LISTED RECORDS.
******

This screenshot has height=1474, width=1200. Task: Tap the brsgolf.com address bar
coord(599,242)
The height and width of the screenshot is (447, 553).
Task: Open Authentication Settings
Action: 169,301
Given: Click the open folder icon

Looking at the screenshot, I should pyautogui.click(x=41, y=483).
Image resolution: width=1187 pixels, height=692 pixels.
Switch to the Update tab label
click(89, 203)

******

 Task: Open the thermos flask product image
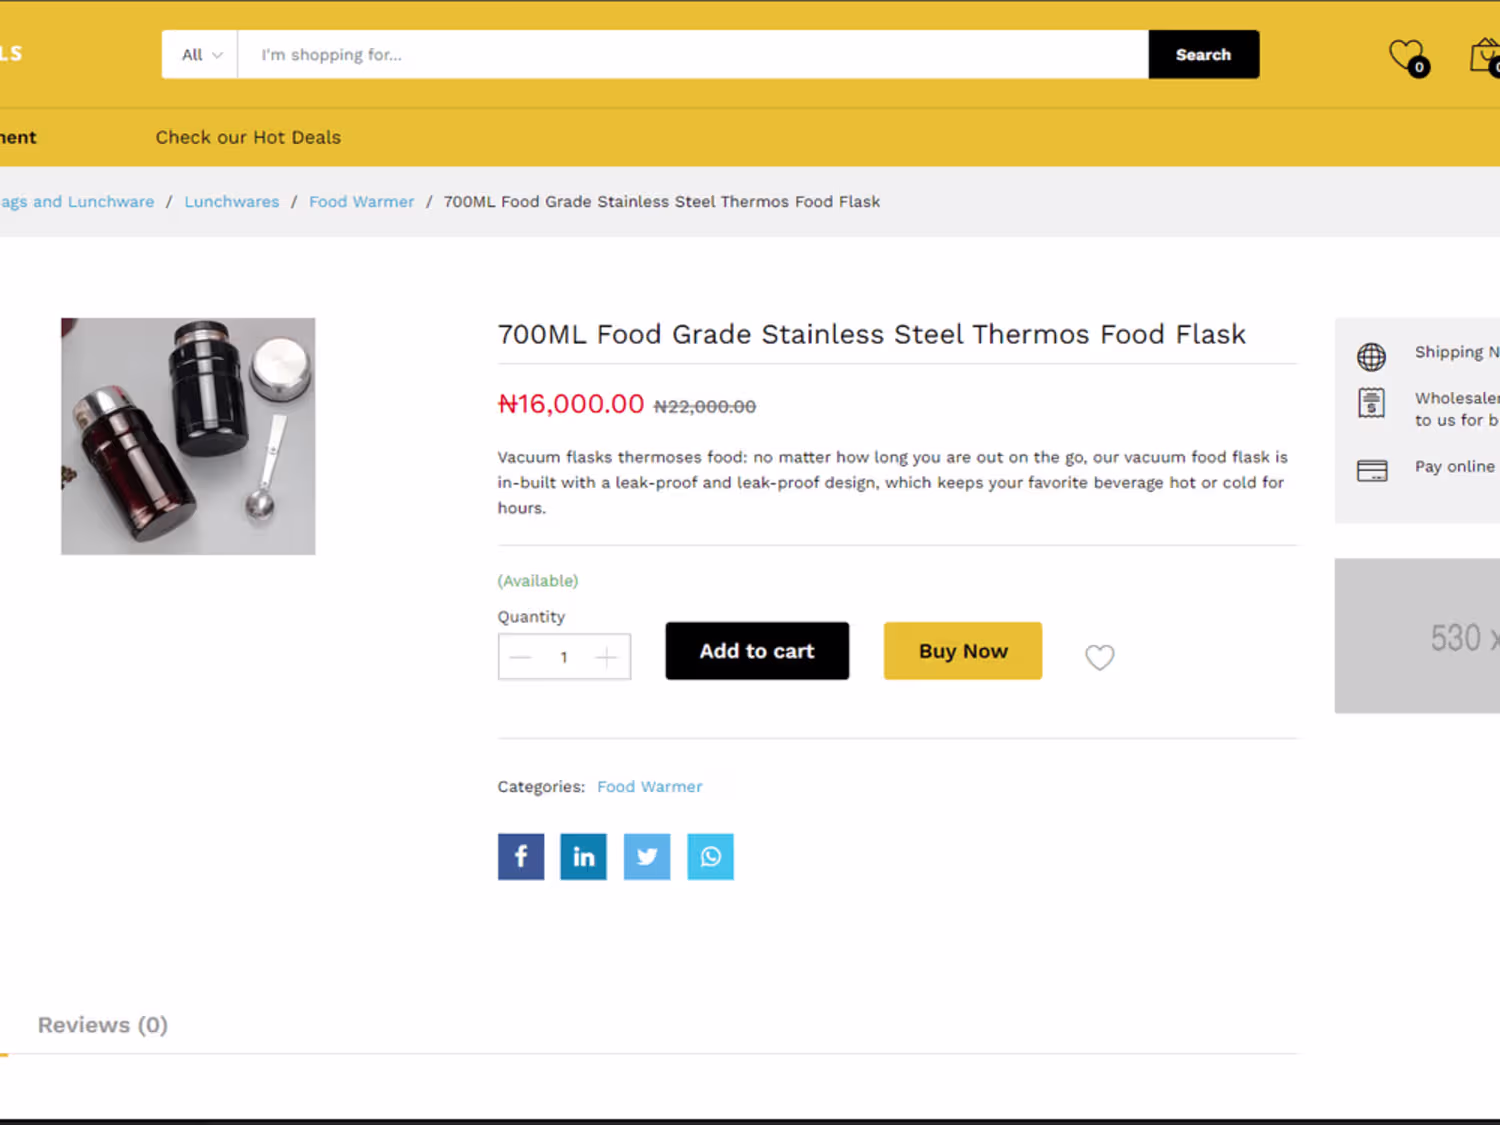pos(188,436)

******

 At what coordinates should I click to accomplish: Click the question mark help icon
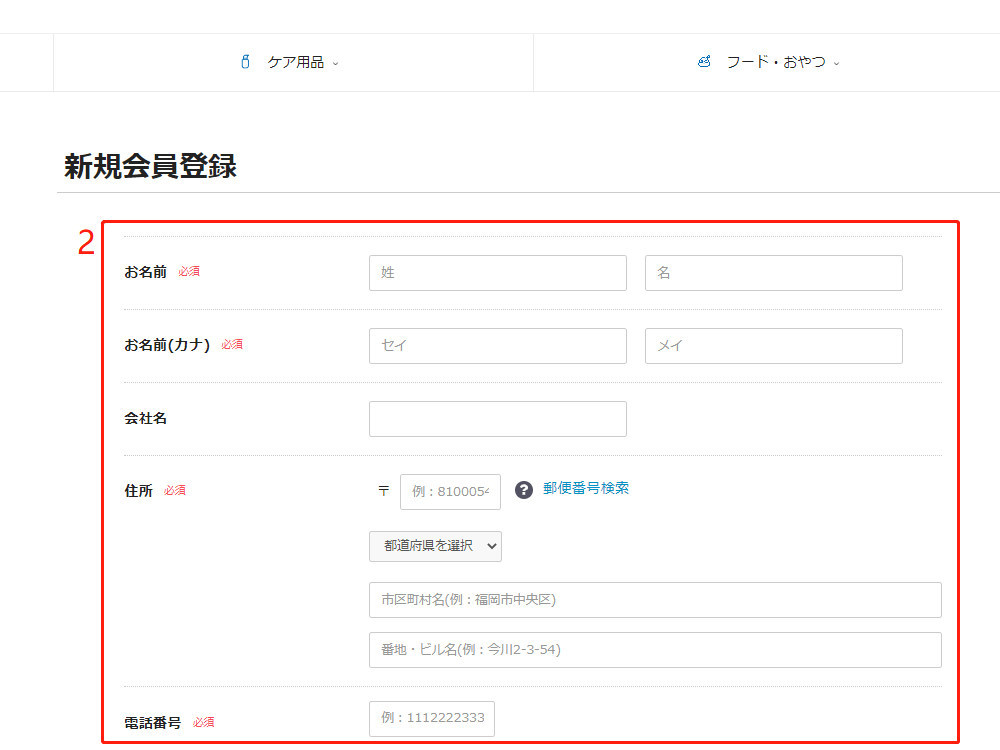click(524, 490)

******

WHAT TO WORK ON. Write out exactly the lines above from the line with "This screenshot has" through the line with "Image resolution: width=1187", both of them included, and leave out all other lines.

ANSWER FOR THE TASK.
This screenshot has height=1474, width=1200. Task: Tap the brsgolf.com address bar
coord(599,242)
The height and width of the screenshot is (447, 553).
Task: Open Authentication Settings
Action: 169,301
Given: Click the open folder icon

Looking at the screenshot, I should pyautogui.click(x=41, y=483).
Image resolution: width=1187 pixels, height=692 pixels.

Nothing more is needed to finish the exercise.